А через три года поехала Лиза в Екатеринбург (на лошадях, на чем же?) в гимназию поступать. Держала испытания, все на "отлично", а чтение на "хорошо". (Взяла со стола книгу, ей говорят: "Книгу в руки не берут. Положи и читай". Так и читала, стесняясь признаться в близорукости.)
Вот и гимназия позади. Хотела Лиза ехать в столицу, на медицинский факультет, а родители против: "Замуж пора". И жених - лучше не надо, студент, собой видный, а Лиза: "Нет".
Без родительских денег в университет не поедешь. Осталась в Кыштыме на электролитном заводе, в механической лаборатории (испытывала медные бруски на излом, скручивание, изгибы, электропроводность). Скопила нужную сумму.

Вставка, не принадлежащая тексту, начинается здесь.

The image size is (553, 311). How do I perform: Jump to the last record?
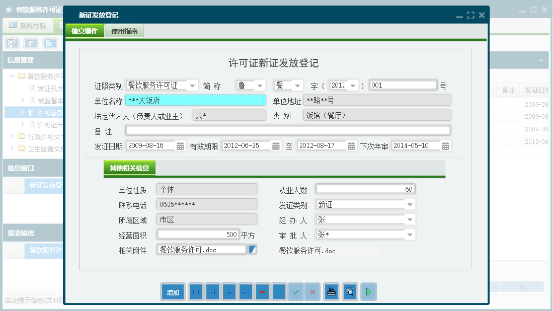coord(246,291)
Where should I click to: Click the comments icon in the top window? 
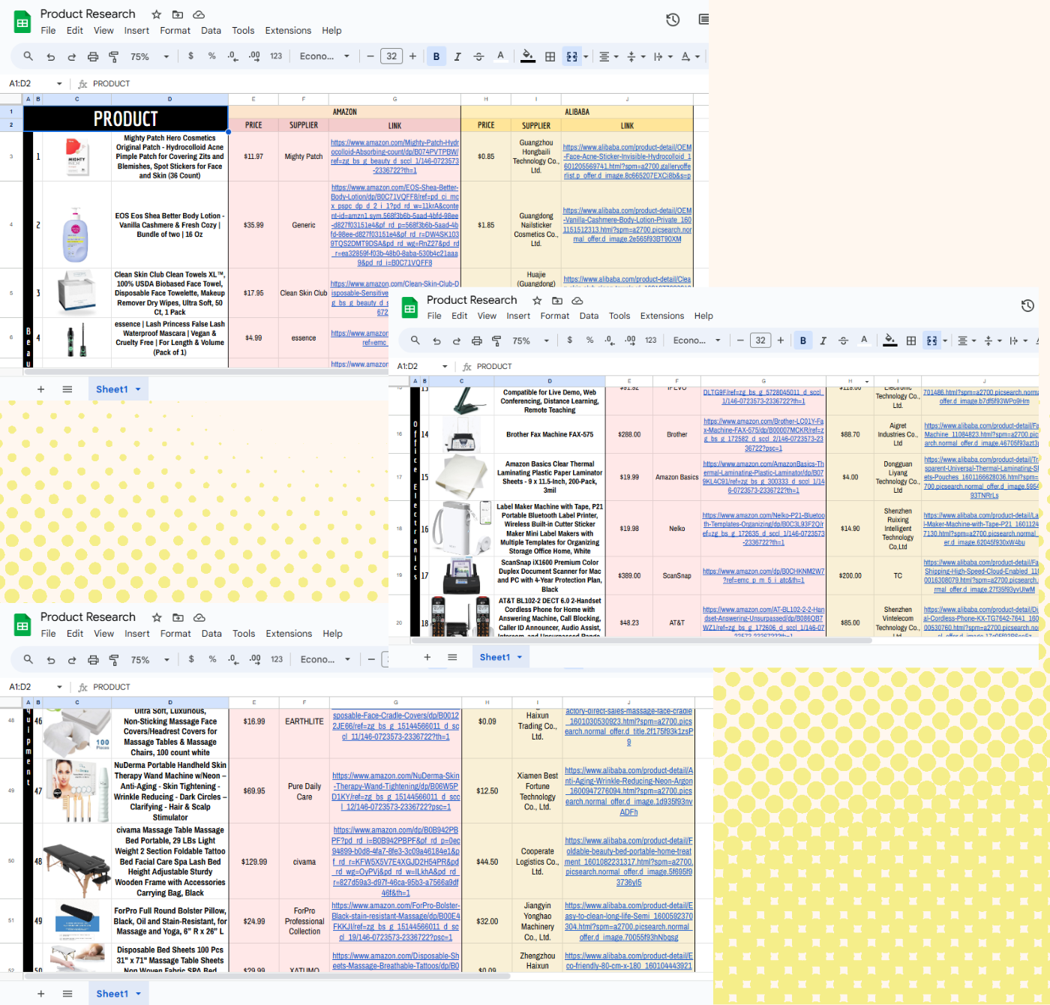point(703,20)
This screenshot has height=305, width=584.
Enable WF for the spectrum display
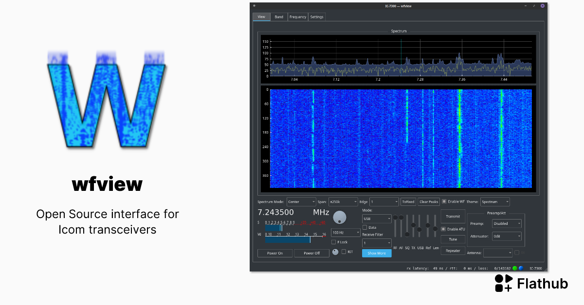click(444, 202)
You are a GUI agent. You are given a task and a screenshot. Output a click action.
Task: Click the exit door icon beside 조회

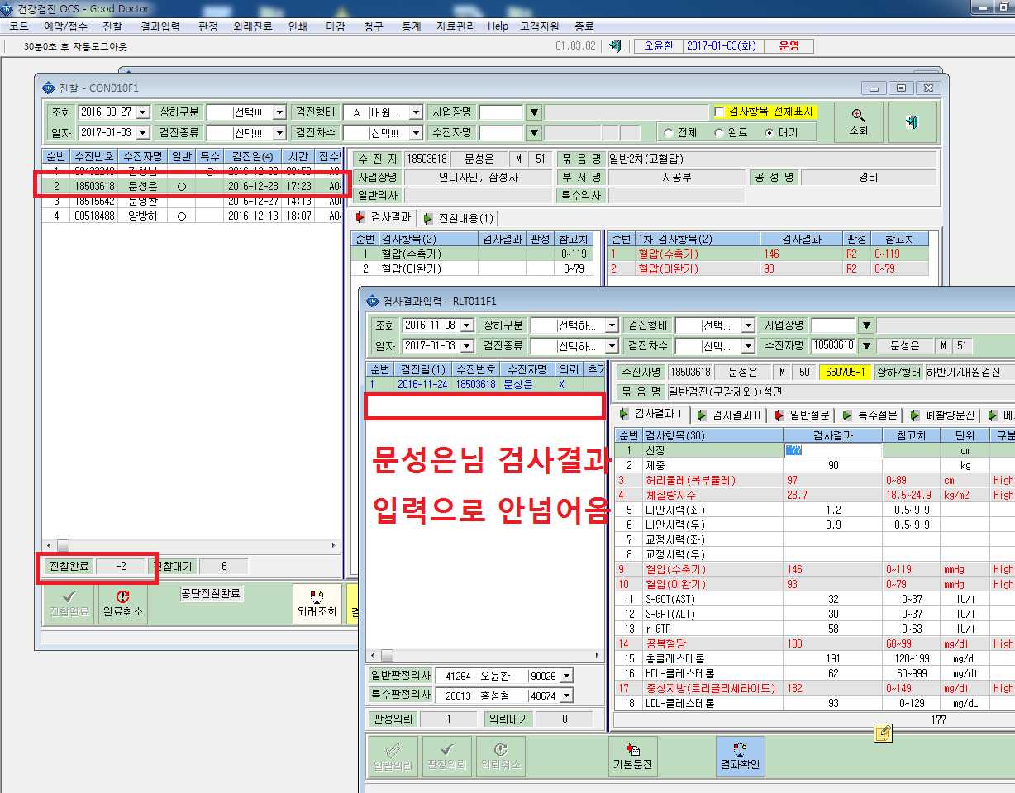click(912, 121)
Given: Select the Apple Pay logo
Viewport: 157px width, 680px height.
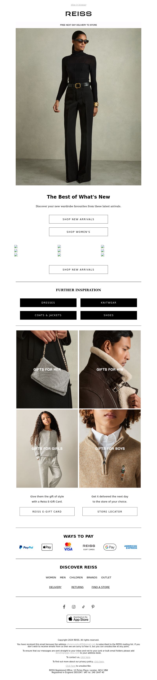Looking at the screenshot, I should (x=47, y=547).
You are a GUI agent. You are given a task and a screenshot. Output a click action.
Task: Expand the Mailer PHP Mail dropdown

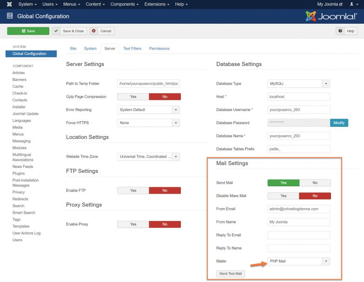pos(298,261)
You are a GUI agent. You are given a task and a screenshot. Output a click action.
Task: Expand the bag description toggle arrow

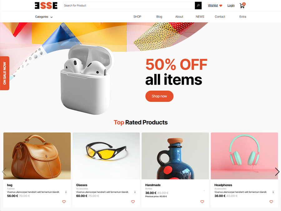(x=66, y=192)
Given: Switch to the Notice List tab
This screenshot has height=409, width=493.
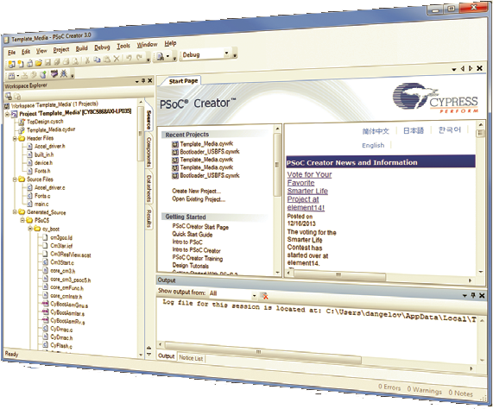Looking at the screenshot, I should (x=191, y=357).

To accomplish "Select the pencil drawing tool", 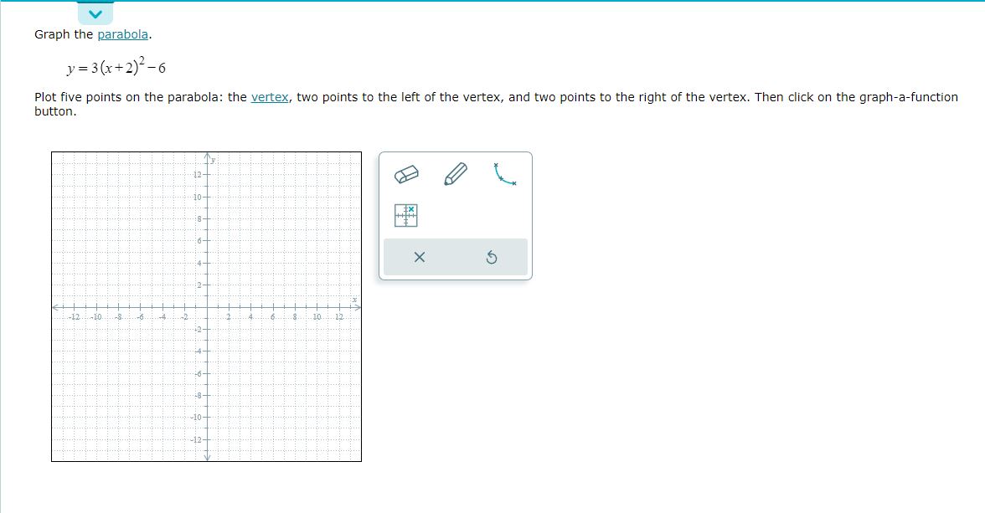I will pyautogui.click(x=454, y=172).
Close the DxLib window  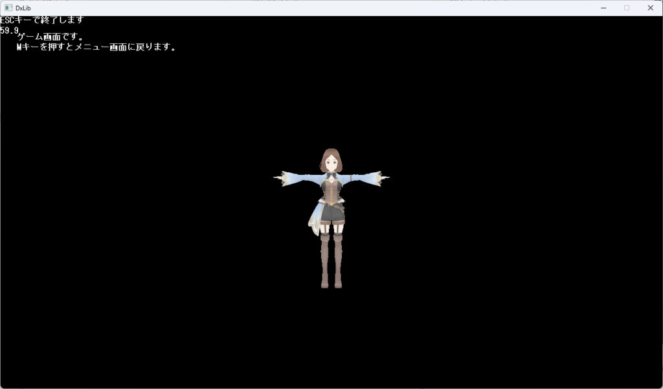point(650,8)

Поехала в Петербург, а он уже Петроградом стал: война с немцами. Студенток-первокурсниц стали учить на сестер милосердия... Был лес под Минском, госпиталь в лесу, раненые, кровь, стоны, операции, перевязки. И среди тех, кто помогал больным и врачам, среди "сестричек" в белых платочках с красными вышитыми крестиками - она, Лиза.
"Сестра Найденова, в операционную!" Снова кровь, снова стоны... "Потерпи, миленький!" - "Сестра! Пить!"... Все это так знакомо нам. Кому - по фильмам, кому - по собственному несладкому опыту.
...Когда пишешь о человеческой жизни, даже короткой и не богатой событиями, пропуски во времени неизбежны. Здесь же речь идет о жизни долгой и яркой, характере незаурядном, душевных качествах редкостных, о жизни, в которой многое удивительно: и ситуации, и поступки, и любовь, и неизбывность душевных сил.
Елизавета Ивановна
В этой жизни нашлось место и самоотречению, и самопожертвованию, и выстраданному тихому счастью... Чего только не случалось, не происходило на этом человеческом пути, вобравшем в себя сложности века! Какие зигзаги судьбы - и какая цельность натуры...
Вот почему особенно жаль, когда из рассказа приходится выпускать и годы, и десятилетия даже.
Норильчанка
Она ощутила себя норильчанкой, еще не увидев Медвежьего ручья и Рудной горы. Кто ходил по кабинетам Сибсовнархоза и Сибревкома в Новониколаевске? Кто искал в Бийске и Барнауле полушубки, валенки, шапки, овчинные рукавицы, пока Н. Н. Урванцев добывал первый бурстанок, штанги и обсадные трубы? Она, Елизавета Ивановна.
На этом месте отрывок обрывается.